利用脑成像数据和个性化建模描绘耐药性癫痫中的致痫网络。
Delineating epileptogenic networks using brain imaging data and personalized modeling in drug-resistant epilepsy.
作者信息
Wang Huifang E, Woodman Marmaduke, Triebkorn Paul, Lemarechal Jean-Didier, Jha Jayant, Dollomaja Borana, Vattikonda Anirudh Nihalani, Sip Viktor, Medina Villalon Samuel, Hashemi Meysam, Guye Maxime, Makhalova Julia, Bartolomei Fabrice, Jirsa Viktor
机构信息
Aix-Marseille Université, Institut National de la Santé et de la Recherche Médicale, Institut de Neurosciences des Systèmes (INS) UMR1106, Marseille 13005, France.
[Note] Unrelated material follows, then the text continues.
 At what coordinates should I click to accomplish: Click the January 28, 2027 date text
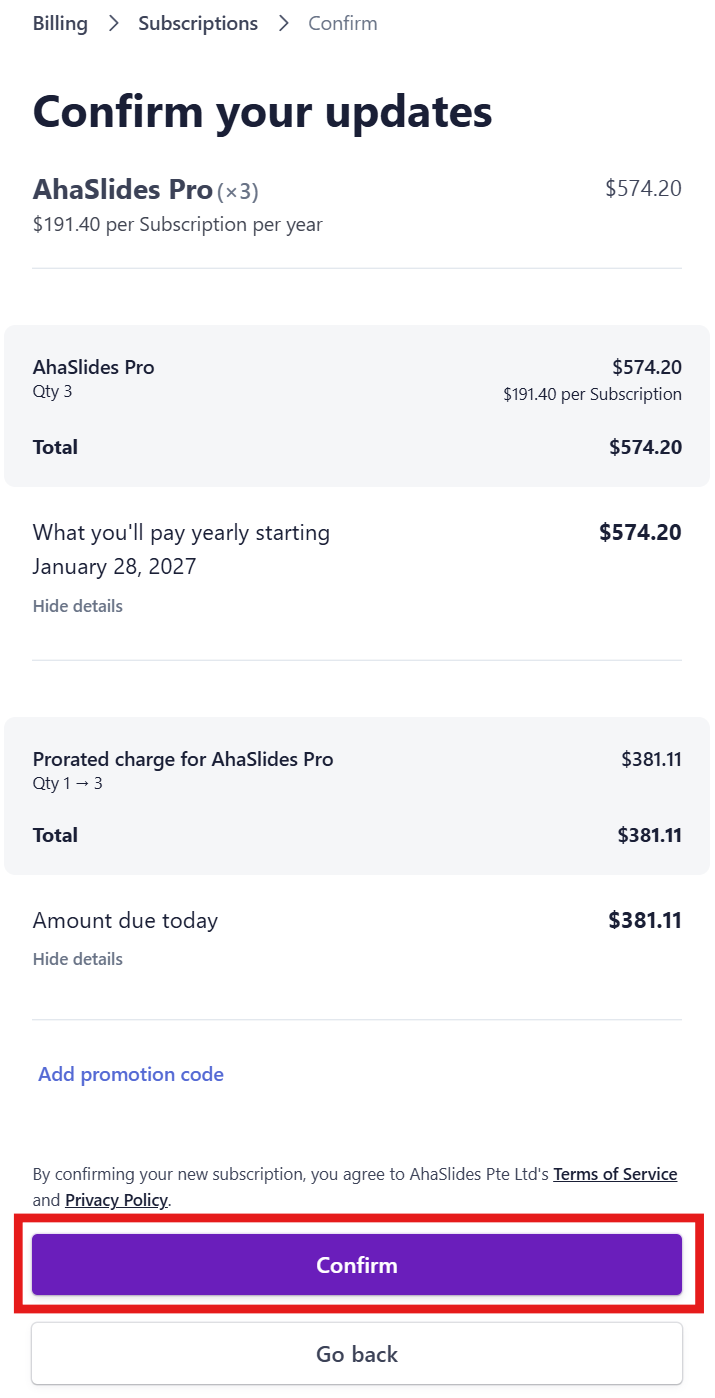[114, 567]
Sorbonne Université, Institut du Cerveau - Paris Brain Institute - ICM, Inserm, CNRS, Centre MEG-EEG and Experimental Neurosurgery team, Paris F-75013, France.
出版信息
Sci Transl Med. 2023 Jan 25;15(680):eabp8982. doi: 10.1126/scitranslmed.abp8982.
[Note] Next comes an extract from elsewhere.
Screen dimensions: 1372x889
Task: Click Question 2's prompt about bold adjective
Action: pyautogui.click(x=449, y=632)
Precise estimates of epileptogenic zone networks (EZNs) are crucial for planning intervention strategies to treat drug-resistant focal epilepsy. Here, we present the virtual epileptic patient (VEP), a workflow that uses personalized brain models and machine learning methods to estimate EZNs and to aid surgical strategies. The structural scaffold of the patient-specific whole-brain network model is constructed from anatomical T1 and diffusion-weighted magnetic resonance imaging. Each network node is equipped with a mathematical dynamical model to simulate seizure activity. Bayesian inference methods sample and optimize key parameters of the personalized model using functional stereoelectroencephalography recordings of patients' seizures. These key parameters together with their personalized model determine a given patient's EZN. Personalized models were further used to predict the outcome of surgical intervention using virtual surgeries. We evaluated the VEP workflow retrospectively using 53 patients with drug-resistant focal epilepsy. VEPs reproduced the clinically defined EZNs with a precision of 0.6, where the physical distance between epileptogenic regions identified by VEP and the clinically defined EZNs was small. Compared with the resected brain regions of 25 patients who underwent surgery, VEP showed lower false discovery rates in seizure-free patients (mean, 0.028) than in non-seizure-free patients (mean, 0.407). VEP is now being evaluated in an ongoing clinical trial (EPINOV) with an expected 356 prospective patients with epilepsy.
准确估计致痫区网络(EZNs)对于制定治疗耐药性局灶性癫痫的干预策略至关重要。在此,我们介绍虚拟癫痫患者(VEP),这是一种使用个性化脑模型和机器学习方法来估计EZNs并辅助手术策略的工作流程。特定患者全脑网络模型的结构框架由解剖学T1和扩散加权磁共振成像构建而成。每个网络节点都配备有一个数学动力学模型来模拟癫痫发作活动。贝叶斯推理方法使用患者癫痫发作的功能立体脑电图记录对个性化模型的关键参数进行采样和优化。这些关键参数及其个性化模型共同决定了特定患者的EZNs。个性化模型还被用于通过虚拟手术预测手术干预的结果。我们使用53例耐药性局灶性癫痫患者对VEP工作流程进行了回顾性评估。VEP以0.6的精度再现了临床定义的EZNs,其中VEP识别出的致痫区域与临床定义的EZNs之间的物理距离较小。与25例接受手术患者的切除脑区相比,VEP在无癫痫发作患者中的假发现率(平均为0.028)低于非无癫痫发作患者(平均为0.407)。目前正在一项正在进行的临床试验(EPINOV)中对VEP进行评估,预计有356名前瞻性癫痫患者参与。